[LU-4093] sanity-hsm test_24d: wanted 'SUCCEED' got 'WAITING' Created: 11/Oct/13  Updated: 15/Sep/14  Resolved: 10/Dec/13

Status: Resolved
Project: Lustre
Component/s: None
Affects Version/s: Lustre 2.5.0
Fix Version/s: Lustre 2.6.0, Lustre 2.5.1

Type: Bug Priority: Critical
Reporter: Maloo Assignee: Bruno Faccini (Inactive)
Resolution: Fixed Votes: 0
Labels: HSM, zfs

Issue Links:
Duplicate
is duplicated by LU-4235 Test failure on test suite sanity-hsm... Resolved
Related
is related to LU-4126 sanity-hsm test_15 failure: 'request... Resolved
Severity: 3
Rank (Obsolete): 10999

 Description   

This issue was created by maloo for Nathaniel Clark <nathaniel.l.clark@intel.com>

This issue relates to the following test suite run: http://maloo.whamcloud.com/test_sets/04c602fa-3258-11e3-9de6-52540035b04c.

The sub-test test_24d failed with the following error:

Cannot send HSM request (use of /mnt/lustre2/d0.sanity-hsm/d24/f.sanity-hsm.24d): Read-only file system
:
:
CMD: wtm-27vm3 /usr/sbin/lctl get_param -n mdt.lustre-MDT0000.hsm.actions | awk '/'0x200008101:0x1f:0x0'.*action='ARCHIVE'/ { print \$13 }' | cut -f2 -d=
Update not seen after 100s: wanted 'SUCCEED' got 'WAITING'
sanity-hsm test_24d: @@@@@@ FAIL: request on 0x200008101:0x1f:0x0 is not SUCCEED

Info required for matching: sanity-hsm 24d



 Comments   
Comment by Bruno Faccini (Inactive) [ 21/Oct/13 ]

In fact it is not only sanity-hsm/test_24d which fails due to this "FAIL: request on 0x200008101:0x1f:0x0 is not SUCCEED" error, but also sub-tests test_26/test_27b/test_28 !!

This error always happen during a file Archive, when similar actions in intermediate sub-tests were successful.
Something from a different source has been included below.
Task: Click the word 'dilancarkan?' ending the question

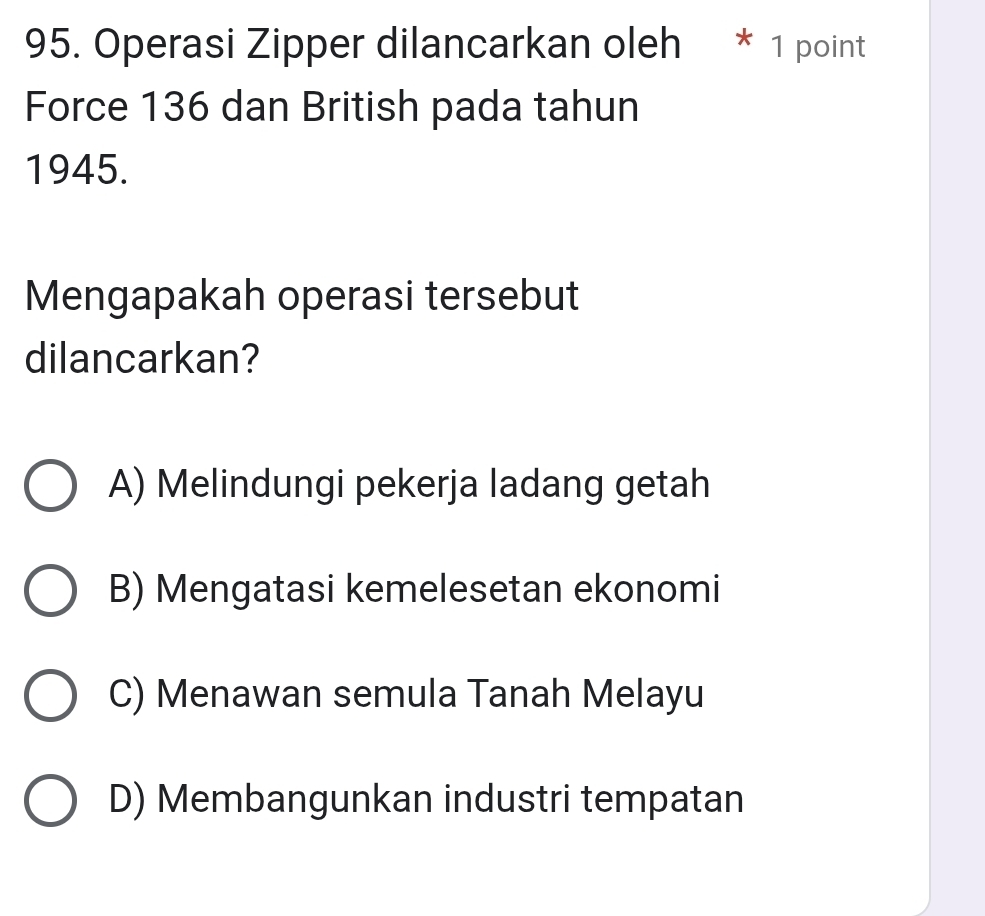Action: point(139,359)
sanity-hsm/test_33 also failed during the same session for issue ("request on 0x200000401:0x28:0x0 is not CANCELED") addressed by LU-4086.
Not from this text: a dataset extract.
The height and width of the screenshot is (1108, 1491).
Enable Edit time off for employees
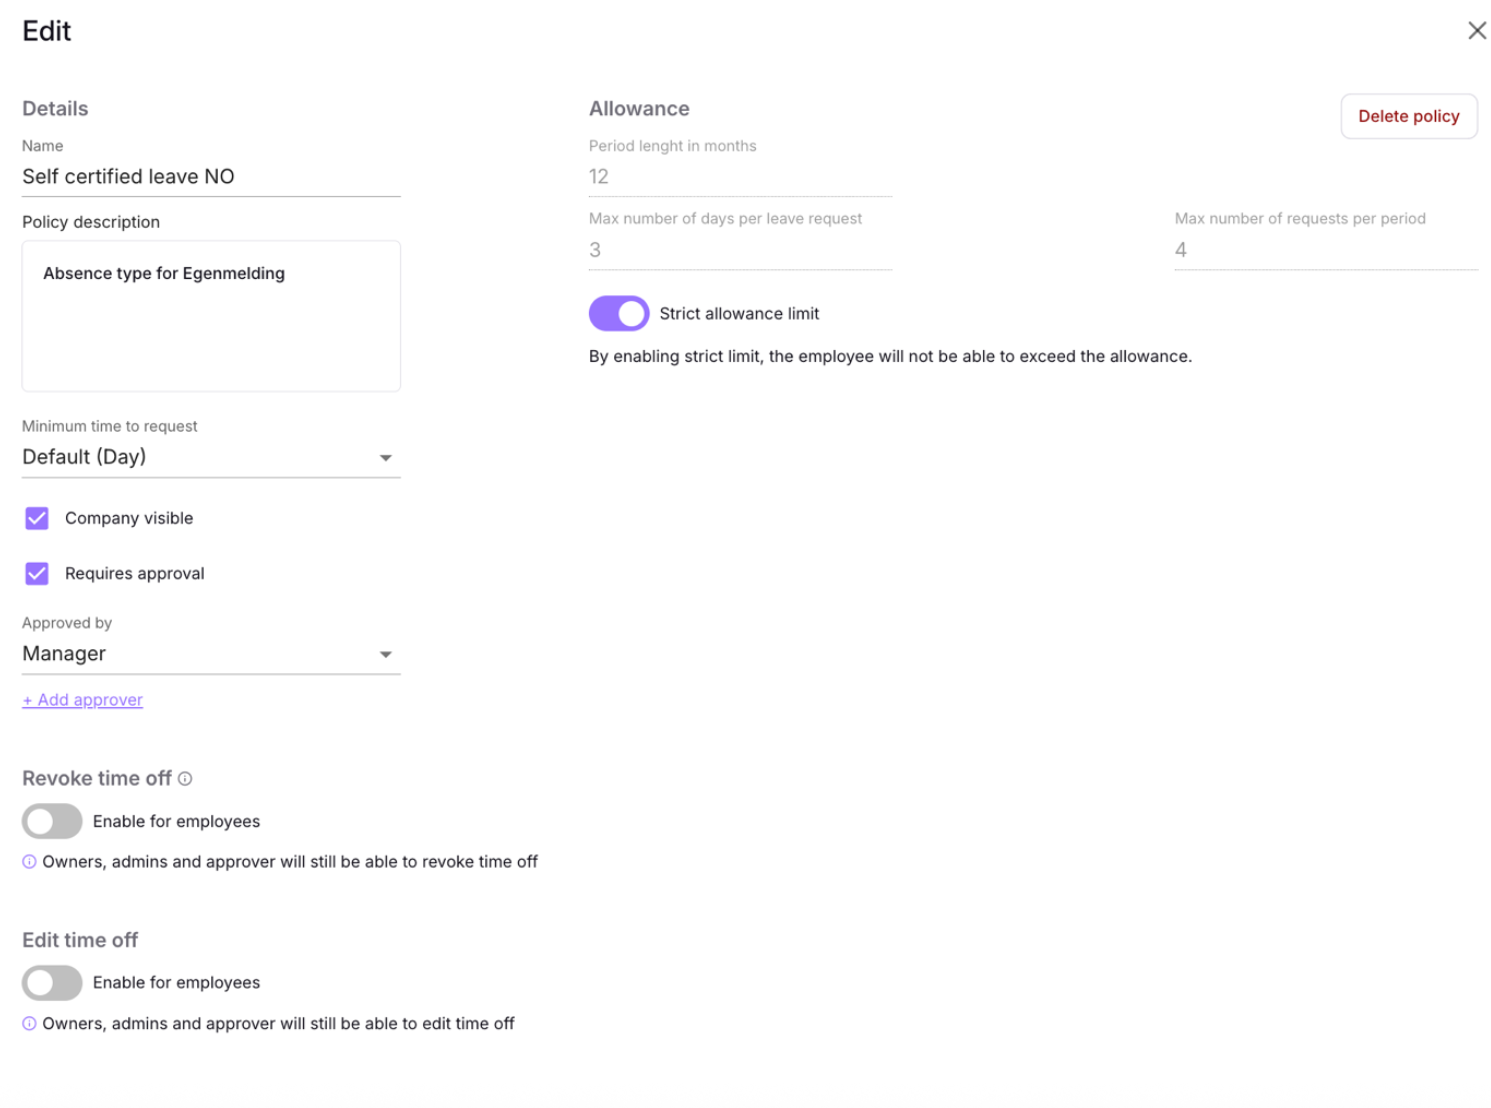click(x=52, y=983)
I tried to setup a test platform (2 Clients, single MGS+MDS, single OSS, ZFS-only, running this particular build), but I am currently unable to reproduce.

Comment by Bruno Faccini (Inactive) [ 22/Oct/13 ]

I have been able to reproduce problem on the local platform I described before, this by running "sanity-hsm.sh 24c 24d 26 27b 28" test/sub-tests in a loop. And it appears the failure (ie requests/actions staying in "WAITING" state from their start/send and during 100s) is caused by "hsm/max_requests" (default=3) orphan requests which still appear with action "STARTED" state (and also in "/proc/fs/lustre/mdt/<MDT>/hsm/requests") preventing new requests to start.

Doing more debugging I found that the orphan requests come from test_24c and are the latest hsm_archive requests in the sub-test that do not wait end of request and call copytool_cleanup in a raw which may cause this last request to never end nor be cleared from log.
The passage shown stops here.